São Paulo - O Instituto Médico Legal (IML) do Distrito Federal identificou ontem os corpos de mais seis das 154 pessoas mortas na queda de um Boeing da Gol, no dia 29 de setembro, no Mato Grosso. No total, 140 dos 145 corpos levados pela Força Aérea Brasileira (FAB) à capital federal foram identificados. Destes, 125 foram retirados por familiares.
  No começo da manhã de ontem, as equipes da FAB que trabalham no local em que o avião caiu retomaram as buscas pelos quatro corpos que continuam desaparecidos. Até o fechamento desta edição, o resultado da ação não havia sido divulgado.

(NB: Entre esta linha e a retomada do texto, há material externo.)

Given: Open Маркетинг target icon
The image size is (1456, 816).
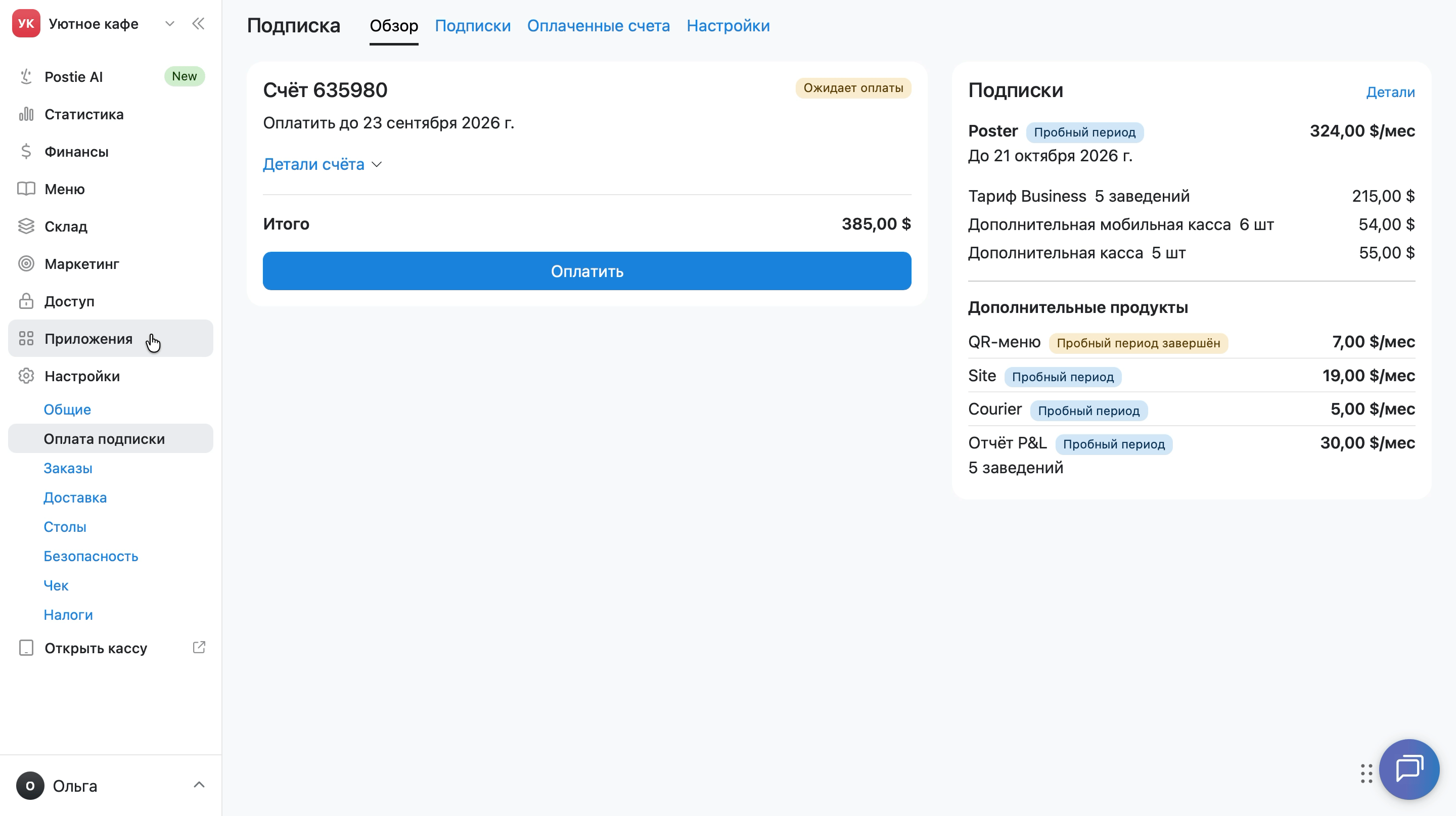Looking at the screenshot, I should tap(26, 263).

  Na quarta-feira, cinco corpos foram encontrados embaixo do trem de pouso e de parte das asas do avião. Uma equipe de técnicos especialistas em remoção de aeronaves, cedida pela Varig, precisou auxiliar no resgate. O corpo de uma jovem achado em outro ponto da floresta deverá ser facilmente identificado por causa de uma tatuagem.
  O método preferencialmente usado para identificar os corpos é o confronto entre as impressões digitais coletadas e os registros de cada pessoa mantidos pelos Estados. Esses registros são elaborados quando o cidadão tira a carteira de identidade. Quando não é possível observar as impressões digitais, os corpos são encaminhados para exames de arcada dentária e DNA.
  O Boeing do vôo 1907 caiu depois de bater no ar em um Legacy de uma emrpesa dos Estados Unidos. Todos os ocupantes do vôo comercial morreram. O Legacy conseguiu pousar. O caso está sendo investigado por autoridades brasileiras e norte-americanas.